## Start Text segment

Home » General » Climate Talks Disappointing [column]

Zimbabwe’s lead climate negotiator Mr Washington Zhakata says he is disappointed at the manner the Bonn talks have shaped up, as they risked locking in low ambition, leaving Africa worse off from the impacts of climate change.

The two-week preliminary climate negotiations ended in the German city of Bonn last week, but provided little hope the crucial Paris agreement will be anything more than a political treaty, which cannot inspire real ambitious action.

“We continue to stress that developed countries need to live up to past promises. . .” said Mr Zhakata in an emailed update from Germany where he attended the talks.

“With the way negotiations are going and the proposals for burden sharing among all by the developed countries, there is a danger that Paris may lock in, unacceptably and dangerously, low ambition on mitigation and finance by developed countries.”

The talks in Bonn precede the main global climate negotiations held every year in December.

## End Text segment
## Start Information shown

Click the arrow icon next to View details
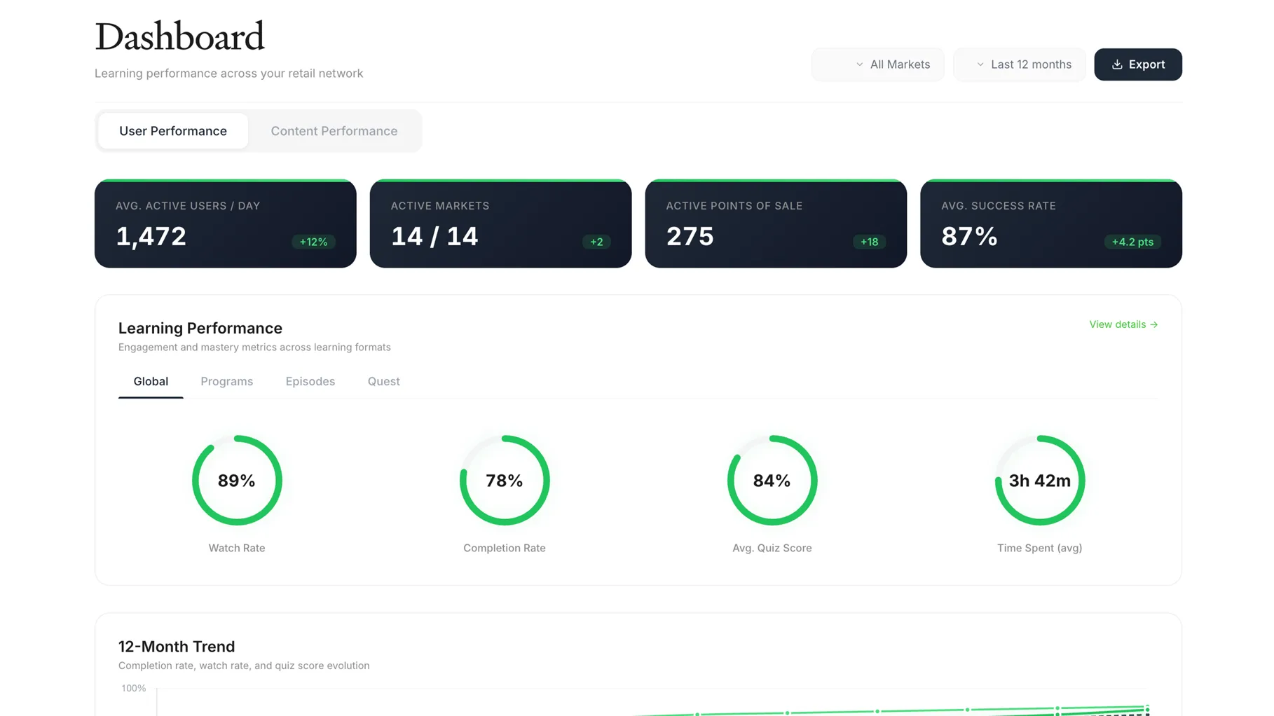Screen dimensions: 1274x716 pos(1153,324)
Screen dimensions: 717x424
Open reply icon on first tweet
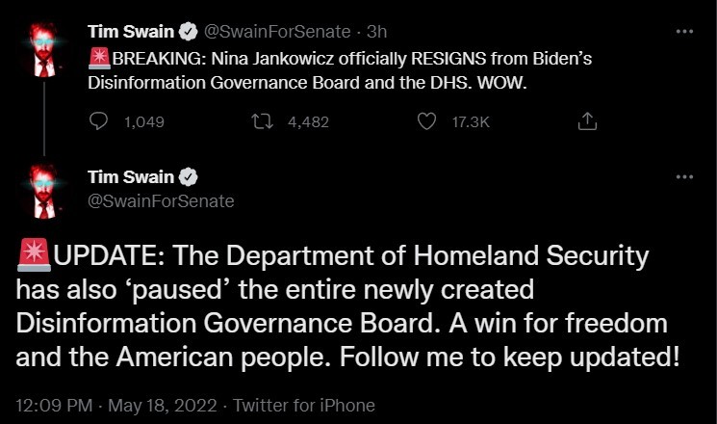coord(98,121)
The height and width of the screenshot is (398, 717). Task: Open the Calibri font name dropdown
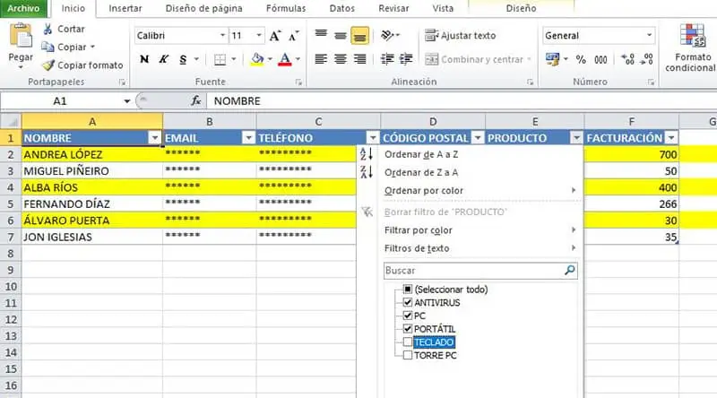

## End Information shown

■ Task to carry out ■
Can you repeat, word for word, the passage of the Bonn climate talks column above from "Zimbabwe’s lead climate" up to and including "attended the talks."?

■ Response below ■
Zimbabwe’s lead climate negotiator Mr Washington Zhakata says he is disappointed at the manner the Bonn talks have shaped up, as they risked locking in low ambition, leaving Africa worse off from the impacts of climate change.

The two-week preliminary climate negotiations ended in the German city of Bonn last week, but provided little hope the crucial Paris agreement will be anything more than a political treaty, which cannot inspire real ambitious action.

“We continue to stress that developed countries need to live up to past promises. . .” said Mr Zhakata in an emailed update from Germany where he attended the talks.